Contracts

Analysis Before Automation

The experts at CLM Simplified Academy made a simple but important point: analysis should come before automation in any contract transformation project


March was something of a legal tech frenzy. ABA Tech Show in Chicago. CLM Simplified Academy and Legal Week in New York. ChatGPT mania. Cecelia. Harvey. Leah. Lots of vendors sharing lots of news. Lots of customers discussing what’s working for them, and what’s not. It gives new meaning to March madness. But amongst all this noise, one thing that really resonated with me was the simple idea that analysis should come before automation, especially for contract projects. So why do so many people overlook this basic rule? 

All too often, CLM projects go like this: a new CLM is selected, and everyone is eager to get something implemented and deliver value. Hoping for a quick win, someone suggests automating a couple of templates and workflows. Someone else is keen to build a clause library and maybe a negotiation playbook. The team gets to work gathering examples and sketching out their current process.  

What about the legacy portfolio of 60,000 agreements? Should we start by loading that? No, we’ve been burnt by that before. Over-hyped AI tools that half work and half don’t. It all ends in massive amounts of human effort. If we start there, it might be months or worse before we see any results (this is, of course, a misconception, but more on that later). 

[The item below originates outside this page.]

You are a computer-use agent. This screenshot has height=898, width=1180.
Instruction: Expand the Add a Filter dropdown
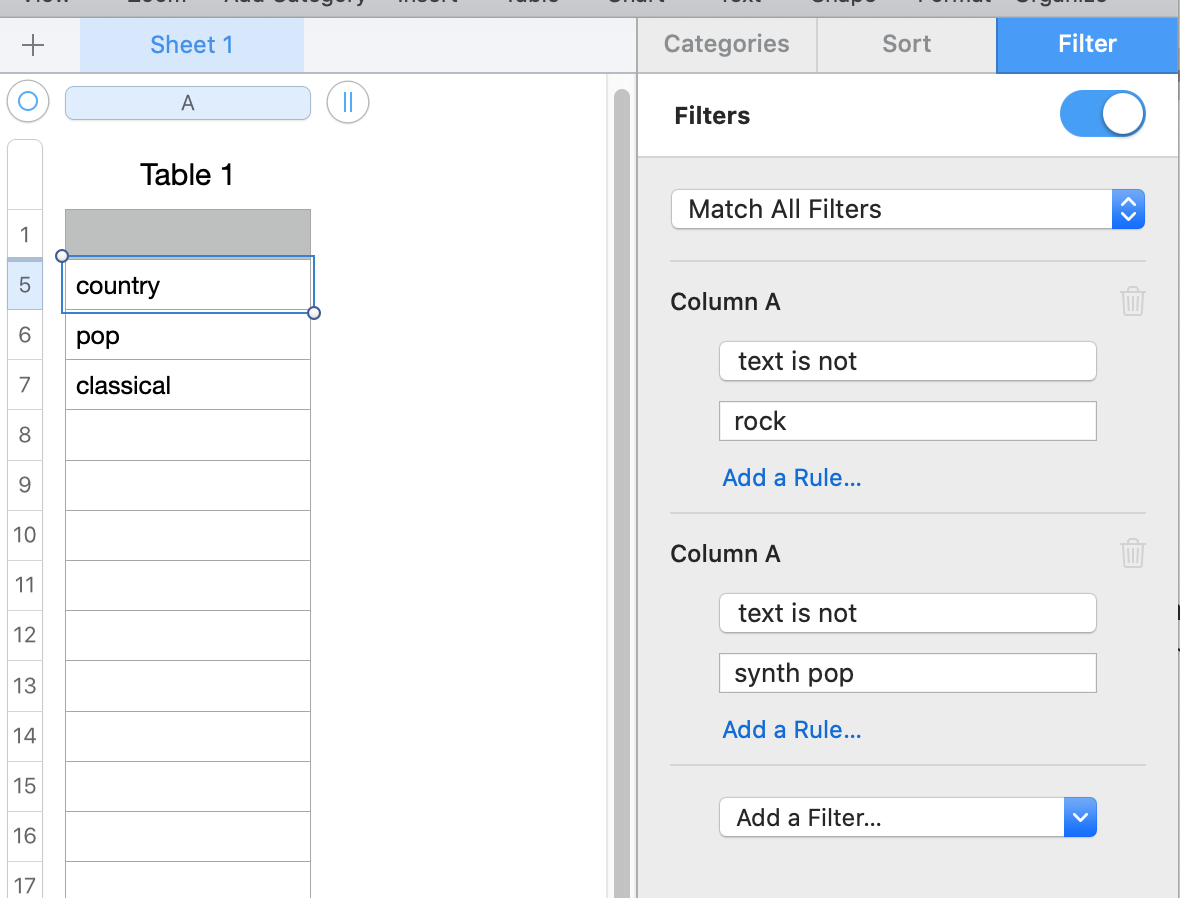click(x=907, y=817)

So, automation becomes phase 1. The team does its best to figure out which templates are the best. Some lawyers opine about which clauses are preferred and which are fallbacks. They argue a bit. They argue some more. You build a few templates and hope that they align with what people are negotiating day-to-day, but who really knows? You hope the new tool is a better experience for everyone, but maybe they hate it and go back to good old Microsoft Word. 

The problem with automation before analysis is there’s too little data, too much opinion and too much guesswork. Your chances of successfully automating anything are much lower when you don’t have reliable data about the status quo. What terms have we negotiated in the past? Which outcomes were we happy with, and was it worth the time and effort? Which deals might go faster with more even-handed language? Which things can we anticipate and pre-approve, rather than routing for approvals that will always be given? 

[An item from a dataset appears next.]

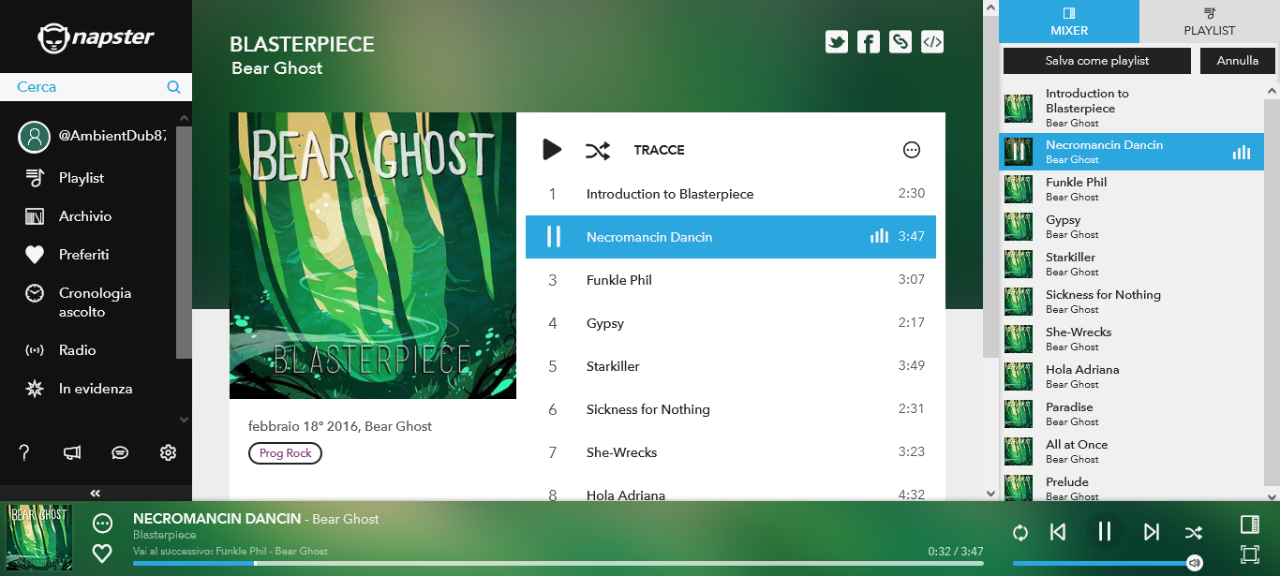Click the volume slider handle
Viewport: 1280px width, 576px height.
coord(1194,563)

When it comes to the perils of automation before analysis, examples abound.  Without analysis, we’re left to speculate about how many different variations of limitation of liability clause we’ve agreed to in the past, and how often these differ from our “standard”. Without analysis, we’re not sure how often customers and suppliers accept our unilateral NDA. If we end up signing a mutual NDA 99% of the time, why waste time building a one-way template?  Without analysis, we miss the fact that we’ve accepted 20 different flavors of governing law. So why do we waste time insisting on our NY law preference when we know there are many other low risk options? Without analysis we’re trying to define standards and playbooks without the benefit of real-world data. 

At CLM Simplified, a better approach was proposed during a panel discussion between Lucy Bassli (InnoLaw Group) and Luba Kurbanova (Booking Holdings): don’t start with automation, start with analysis. We now have access to software that can process and analyze tens or hundreds of thousands of contracts in hours or days. Importantly, there’s a new generation of contract analytics software that works well out of the box. We now have a way to understand what our “standard” terms really look like and how often they survived the negotiation process. We can get insight into the data we need to make good automation decisions, and we can do it quickly and cost-effectively.  

Another bonus of starting with analysis is the immediate risk management benefits it delivers. By sweeping your portfolio for clauses and terms you know to be high risk, you’re highly likely to catch things in time to remediate the risk. If you find and fix ten high risk contracts buried in your legacy portfolio, that alone will probably pay for your project. 

Don’t worry. If you’re struggling to automate your contracting process without visibility into your legacy portfolio, there’s hope. Just pause the automation and do some analysis. The data you gain will give you the insights needed to make automation far more effective and successful. These insights are key to achieving “CLM readiness”. Just like the horse and the cart, analysis should always come before automation.